But, the police were not satisfied with procedural compliance alone; they demanded full details of the girl, her parents and the documents about their hospital visits. That is when the doctor sought the high court’s intervention. The Bombay high court finally stated in no uncertain terms that such insistence amounted to harassment and warning that doctors cannot be treated as “soft targets” for procedural overreach.

This single event captures the contradiction at the heart of abortion access for adolescents in India. While the Medical Termination of Pregnancy (MTP) Act guarantees abortion as a right under certain conditions, POCSO’s mandatory reporting framework has turned healthcare settings into surveillance sites. In practice, young adolescent girls are expected to exercise their right to terminate a pregnancy while simultaneously surrendering their right to privacy and in-effect their safety.

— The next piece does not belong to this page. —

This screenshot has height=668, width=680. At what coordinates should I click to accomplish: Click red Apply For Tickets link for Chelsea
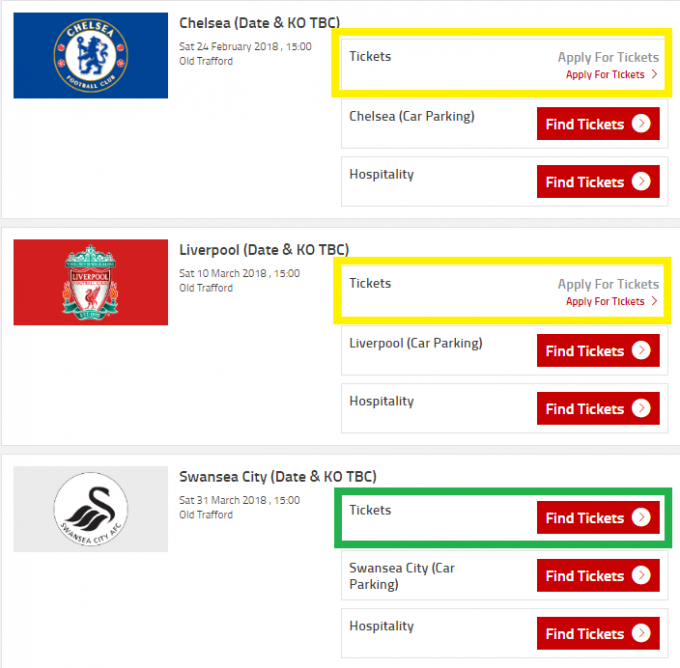(605, 75)
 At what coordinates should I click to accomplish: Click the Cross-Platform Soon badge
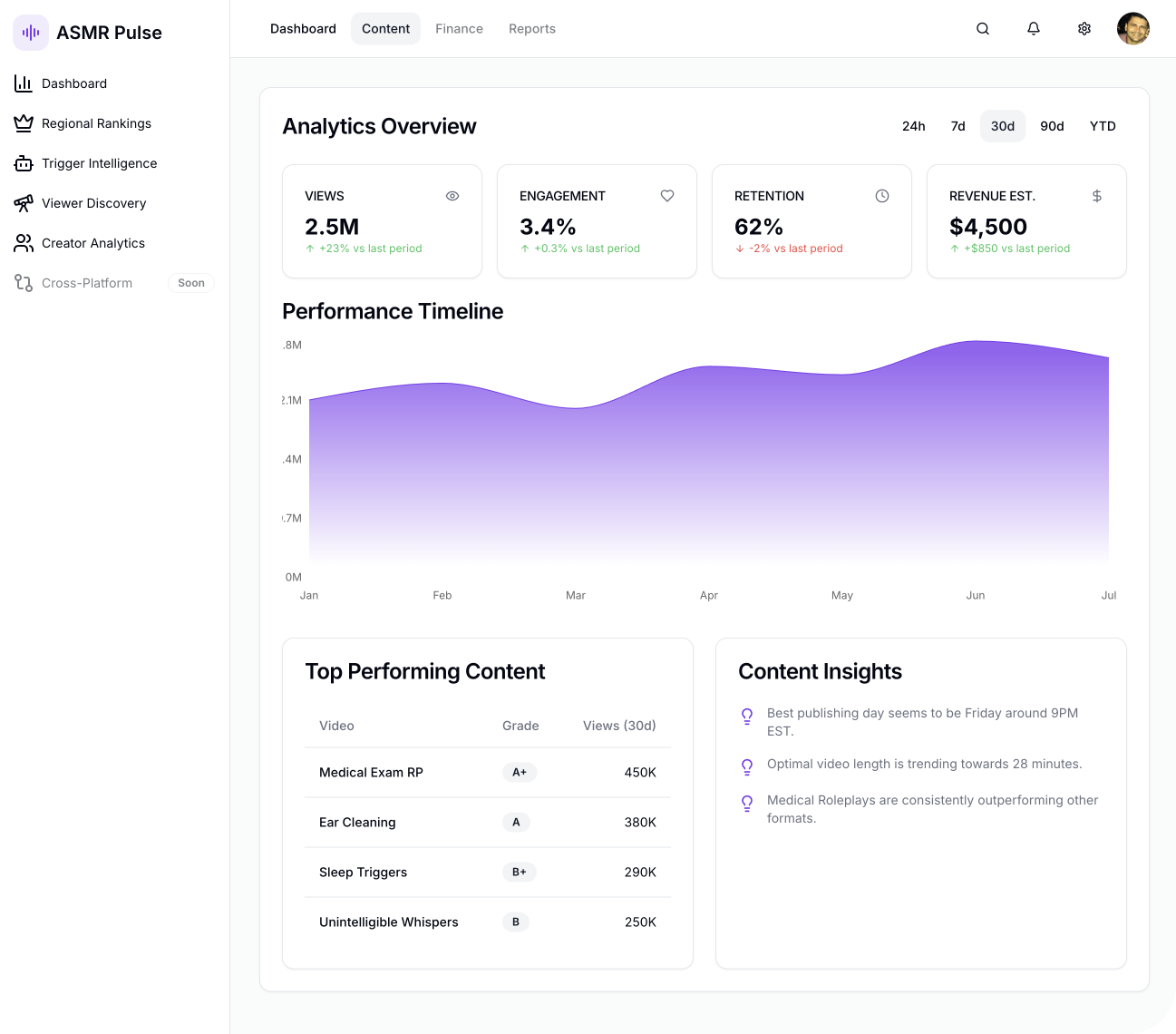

The consequences are predictable and well-documented. A growing body of research shows that legal contradictions and institutional confusion disproportionately harm girls under 18 who attempt to access abortion. They are frequently denied care, delayed through extrajudicial demands, or subjected to institutional violence, including forced disclosure, medical board scrutiny, and police investigation.

MTP vs. POCSO: The structural clash

On one hand, the MTP Act allows a pregnant person to seek an abortion with informed consent, even if they are underage, provided that a guardian consents on their behalf. The Act also offers strong protections for confidentiality. On the other hand, POCSO, enacted a decade later, imposes a blanket obligation on all healthcare providers to report any case where a minor is pregnant, regardless of whether the pregnancy is the result of assault or consensual sex between adolescents.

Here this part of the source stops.